Wonderland Productions Ltd
In association with Dublin One City One Book and the Dublin Writers Museum presents...

James Joyce's Dubliners
31 March - 6 May 2012

In 1914 the epiphany that awoke the world’s imagination to the battered yet tumultuous city of Dublin, her streets, and her people, was a modest book of short stories that would become a defining Irish classic, James Joyce’s Dubliners...

Wonderland Productions’ Dubliners is a self-guided audio-walk, that brings you on a tour of the streets and historic buildings in which Joyce set his classic stories, whilst his tales are told and performed for you, in their original locations, by a large ensemble cast led by the celebrated Joycean actor Barry Mc Govern.

Dubliners – A Full Day’s Epic, guides the Joycean enthusiast across the city, from Chapelizod to Ringsend, via Fairview and the streets of Joyce’s adolescence. Dubliners – A Half Day’s Adventure, focuses on

the seven tales which occur inside the city centre. Both audio-walks include the unique chance to hear The Dead, inside the historic House of the Dead, ‘the dark gaunt house on Usher’s Island’ where Joyce’s aunts lived, a story which later concludes inside the Conroy’s bedroom at The Gresham Hotel. 

Dubliners is a key event at this April’s Dublin One City One Book Festival.  It is Wonderland’s second collaboration with Dublin One City One Book, following 2010’s hit dinner theatre production of The Picture of Dorian Gray, which will parallel with Dubliners, when it is back by popular demand in Bewleys of Grafton Street this April

10th-28th 2012.

FIVE STARS “Quite simply superb! Witty, wonderful, Wonderland… the most promising company since the debut years of Rough Magic... Without any risk of overstatement, Wonderland Productions is a company that is

really going places” The Irish Times

 

Dubliners - A Half Day's Adventure

Mon – Sat: Audio-walks start at Dublin Writers Museum from 10.30-11.30

Sun & Bank Hols: Audio-walks start at Dublin Writers Museum at 11.00-11.30

Full audio walk takes approximately 3-4 hours to complete on foot

The House of the Dead is open on Weekends and Wednesdays 12-3

Tickets €12/10 concession

 

Dubliners - A Full Day's Epic

Mon – Sat: Audio-walks start at Dublin Writers Museum at 10.00 sharp

Sun & Bank Hols: Audio-walks start at Dublin Writers Museum at 11.00 sharp

Tickets €19/15 concession

 

Half-Price on all tickets from Sat March 31st-Tues April 3rd!

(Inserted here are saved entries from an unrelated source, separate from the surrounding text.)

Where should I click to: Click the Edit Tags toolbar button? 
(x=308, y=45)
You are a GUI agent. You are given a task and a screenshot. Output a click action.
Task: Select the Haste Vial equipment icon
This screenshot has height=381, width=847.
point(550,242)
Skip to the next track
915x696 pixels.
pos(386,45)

Mondays - All tickets at concession rates!

Book your Tickets

Online www.entertainment.ie

Dubliners A Half Day’s Adventure  http://e1.ie/2lp

Dubliners A Full Day’s Epic http://e1.ie/2mn

Ticket Bookings: In person on the day in the Bookshop at the Dublin Writer’s Museum, 18, Parnell Sq Nth, D1.

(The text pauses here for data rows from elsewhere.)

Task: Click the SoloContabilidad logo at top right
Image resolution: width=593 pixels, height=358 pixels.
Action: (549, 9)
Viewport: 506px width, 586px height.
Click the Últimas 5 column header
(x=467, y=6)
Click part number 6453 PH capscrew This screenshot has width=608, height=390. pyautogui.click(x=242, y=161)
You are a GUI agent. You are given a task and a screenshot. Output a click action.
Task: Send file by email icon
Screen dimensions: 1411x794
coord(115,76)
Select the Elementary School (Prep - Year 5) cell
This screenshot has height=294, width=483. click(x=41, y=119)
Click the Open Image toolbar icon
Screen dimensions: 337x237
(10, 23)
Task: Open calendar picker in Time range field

Cast: Barry Mc Govern, Billie Traynor, Damien Devaney, Connolly Heron,Cormac McDonagh, David Ferguson, Jim Roche, Sarah O'Toole, Stephen Jones , Daithí Mac Suibhne, Steve Wilson, Caroline O'Boyle, Dave

Fleming, Shona Weymes, Lizzy Morrissey, Susan Davey, Amy Therese

Flood, Nora Keneghan, Sarah Bradley, Ruaidhrí  Ó Murchadha, Aela O'Flynn.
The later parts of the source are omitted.